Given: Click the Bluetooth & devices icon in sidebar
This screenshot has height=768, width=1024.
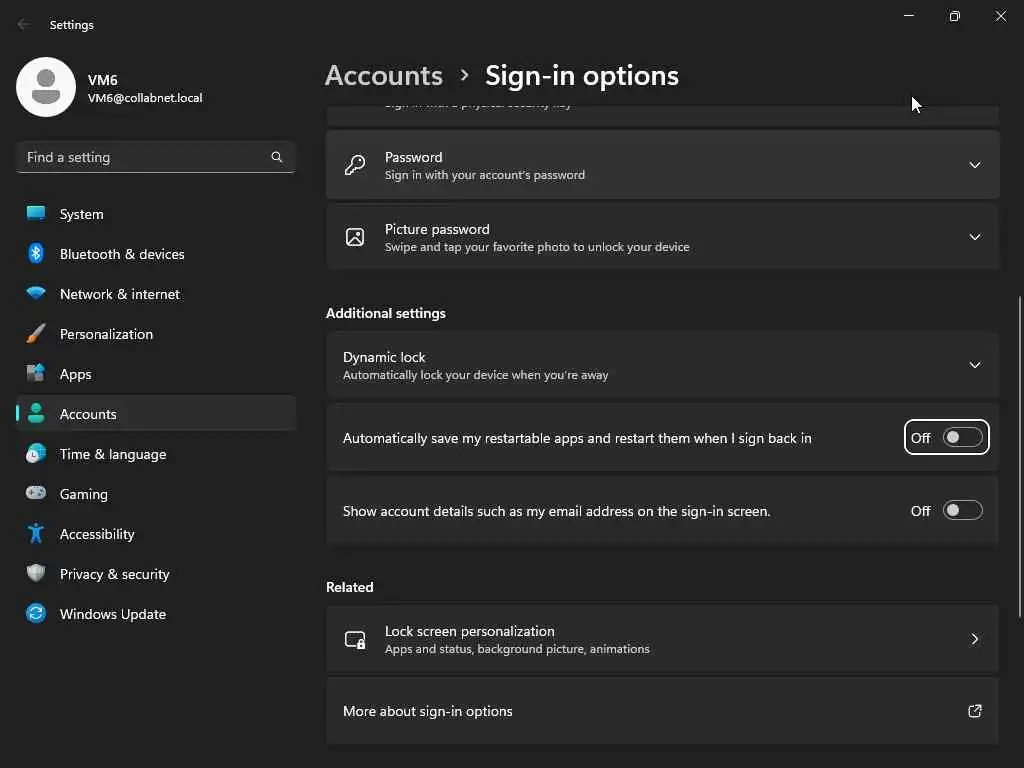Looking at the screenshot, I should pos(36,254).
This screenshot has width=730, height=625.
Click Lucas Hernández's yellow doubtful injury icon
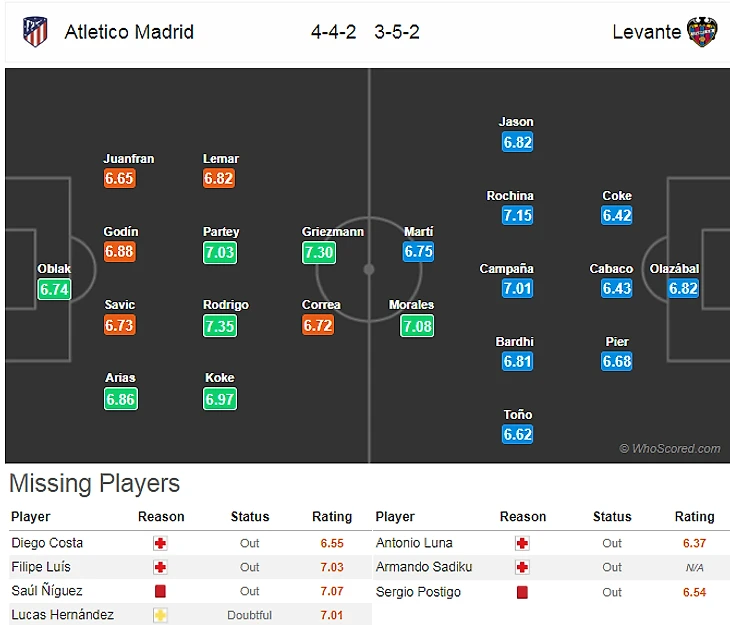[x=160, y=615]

━━━━━━━━━━

WORK REQUIRED =>
If an entry contains an image, skip the image and return the rest of the listing unchanged.

SOLVED PROBLEM =>
Given: Click the Bluetooth & devices icon in sidebar
This screenshot has height=768, width=1024.
Looking at the screenshot, I should pos(36,254).
This screenshot has width=730, height=625.
Click Lucas Hernández's yellow doubtful injury icon
[x=160, y=615]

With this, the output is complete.